▶ _LESETEXT_:
Arbeit als Knochenjob
Die IG Metall kritisiert die miserable Arbeitsatmosphäre im Tesla-Werk Grünheide. Nach einer internen Umfrage empfinden die Beschäftigten die Arbeit dort als einen regelrechten Knochenjob. Entlastung wird es laut Gewerkschaft nur geben, wenn die Produktion leidet.
Der bisherige Betriebsrat, der als managementnah gilt, habe laut IG Metall nichts unternommen, um den Druck auf die Belegschaft zu mindern. Die Gewerkschaft kämpft mit einer Fraktion, die bisher die Mehrheit im Betriebsrat stellt und der die IG Metall mit 40 Prozent der Sitze gegenübersteht.
Zehn-Punkte-Plan gegen Druck
Die IG Metall hat einen Zehn-Punkte-Plan vorgelegt, der konkrete Verbesserungen vorsieht. Ein zentraler Punkt ist die Forderung nach einem Ende der Vetternwirtschaft bei Beförderungen. Stattdessen sollen Leistung, Können und Qualifikation entscheiden.
Weniger Stress ist ein weiteres Kernanliegen. Die Gewerkschaft fordert mehr Personal, um die Teams zu entlasten. Wenn die Belegschaft unterbesetzt ist, sollen die Bänder langsamer laufen. Die Gesundheit der Mitarbeiter wird höher bewertet als Manager-Boni.
Bezirksleiter Jan Otto betont, dass die IG Metall-Mitglieder Respekt von Tesla als Arbeitgeber einfordern. Dazu gehöre ein fairer Umgang, auch im Krankheitsfall. Der Druck auf krankheitsbedingt ausfallende Mitarbeiter soll beendet werden.

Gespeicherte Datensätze
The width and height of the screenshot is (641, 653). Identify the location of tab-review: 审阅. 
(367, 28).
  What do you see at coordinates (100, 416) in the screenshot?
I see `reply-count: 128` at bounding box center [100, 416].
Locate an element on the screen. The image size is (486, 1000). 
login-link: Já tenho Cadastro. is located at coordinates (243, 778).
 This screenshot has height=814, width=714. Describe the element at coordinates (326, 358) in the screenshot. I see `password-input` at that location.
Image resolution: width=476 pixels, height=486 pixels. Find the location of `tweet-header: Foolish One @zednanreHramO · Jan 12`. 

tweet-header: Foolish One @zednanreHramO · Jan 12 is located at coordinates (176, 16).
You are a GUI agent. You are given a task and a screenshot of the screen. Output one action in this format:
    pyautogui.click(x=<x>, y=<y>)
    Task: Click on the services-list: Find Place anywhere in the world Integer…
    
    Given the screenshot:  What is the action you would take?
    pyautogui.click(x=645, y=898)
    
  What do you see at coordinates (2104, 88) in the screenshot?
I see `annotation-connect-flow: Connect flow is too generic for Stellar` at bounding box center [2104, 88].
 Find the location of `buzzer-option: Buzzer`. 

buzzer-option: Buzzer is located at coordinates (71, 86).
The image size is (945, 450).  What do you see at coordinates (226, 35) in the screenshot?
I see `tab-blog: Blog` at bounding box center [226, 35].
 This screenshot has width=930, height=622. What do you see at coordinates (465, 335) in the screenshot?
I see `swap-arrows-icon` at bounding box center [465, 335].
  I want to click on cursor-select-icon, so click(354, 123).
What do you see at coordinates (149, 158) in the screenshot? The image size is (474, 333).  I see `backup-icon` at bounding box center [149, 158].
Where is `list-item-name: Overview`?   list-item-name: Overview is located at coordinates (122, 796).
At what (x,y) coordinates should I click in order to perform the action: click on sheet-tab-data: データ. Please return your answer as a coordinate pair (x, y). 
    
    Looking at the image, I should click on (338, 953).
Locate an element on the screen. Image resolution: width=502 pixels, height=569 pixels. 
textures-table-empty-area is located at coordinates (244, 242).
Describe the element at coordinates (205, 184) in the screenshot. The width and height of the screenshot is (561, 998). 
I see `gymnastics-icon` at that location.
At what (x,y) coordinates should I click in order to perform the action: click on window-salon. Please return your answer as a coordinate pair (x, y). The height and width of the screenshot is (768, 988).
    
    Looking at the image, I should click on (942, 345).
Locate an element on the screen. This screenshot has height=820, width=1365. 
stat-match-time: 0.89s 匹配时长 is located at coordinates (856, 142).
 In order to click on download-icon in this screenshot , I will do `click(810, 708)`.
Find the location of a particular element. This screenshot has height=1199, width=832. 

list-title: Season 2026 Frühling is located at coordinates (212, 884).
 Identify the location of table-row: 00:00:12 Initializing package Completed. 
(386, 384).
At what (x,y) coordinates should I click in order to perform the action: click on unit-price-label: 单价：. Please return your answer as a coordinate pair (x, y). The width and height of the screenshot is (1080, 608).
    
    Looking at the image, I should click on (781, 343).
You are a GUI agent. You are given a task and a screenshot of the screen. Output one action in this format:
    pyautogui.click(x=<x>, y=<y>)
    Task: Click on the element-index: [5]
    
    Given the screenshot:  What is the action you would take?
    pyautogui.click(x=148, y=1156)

▶ _AUFGABEN_:
**a.** Welchen Anteil der Sitze im Betriebsrat hat die IG Metall laut dem Lesetext?
**b.** Gib aus dem Lesetext wörtlich den Teil wieder, der mit den Worten „Der bisherige Betriebsrat, der“ anfängt und mit „und Qualifikation entscheiden.“ endet.

▶ _LÖSUNGEN_:
**a.** 40 Prozent der Sitze.

**b.**
Der bisherige Betriebsrat, der als managementnah gilt, habe laut IG Metall nichts unternommen, um den Druck auf die Belegschaft zu mindern. Die Gewerkschaft kämpft mit einer Fraktion, die bisher die Mehrheit im Betriebsrat stellt und der die IG Metall mit 40 Prozent der Sitze gegenübersteht.
Zehn-Punkte-Plan gegen Druck
Die IG Metall hat einen Zehn-Punkte-Plan vorgelegt, der konkrete Verbesserungen vorsieht. Ein zentraler Punkt ist die Forderung nach einem Ende der Vetternwirtschaft bei Beförderungen. Stattdessen sollen Leistung, Können und Qualifikation entscheiden.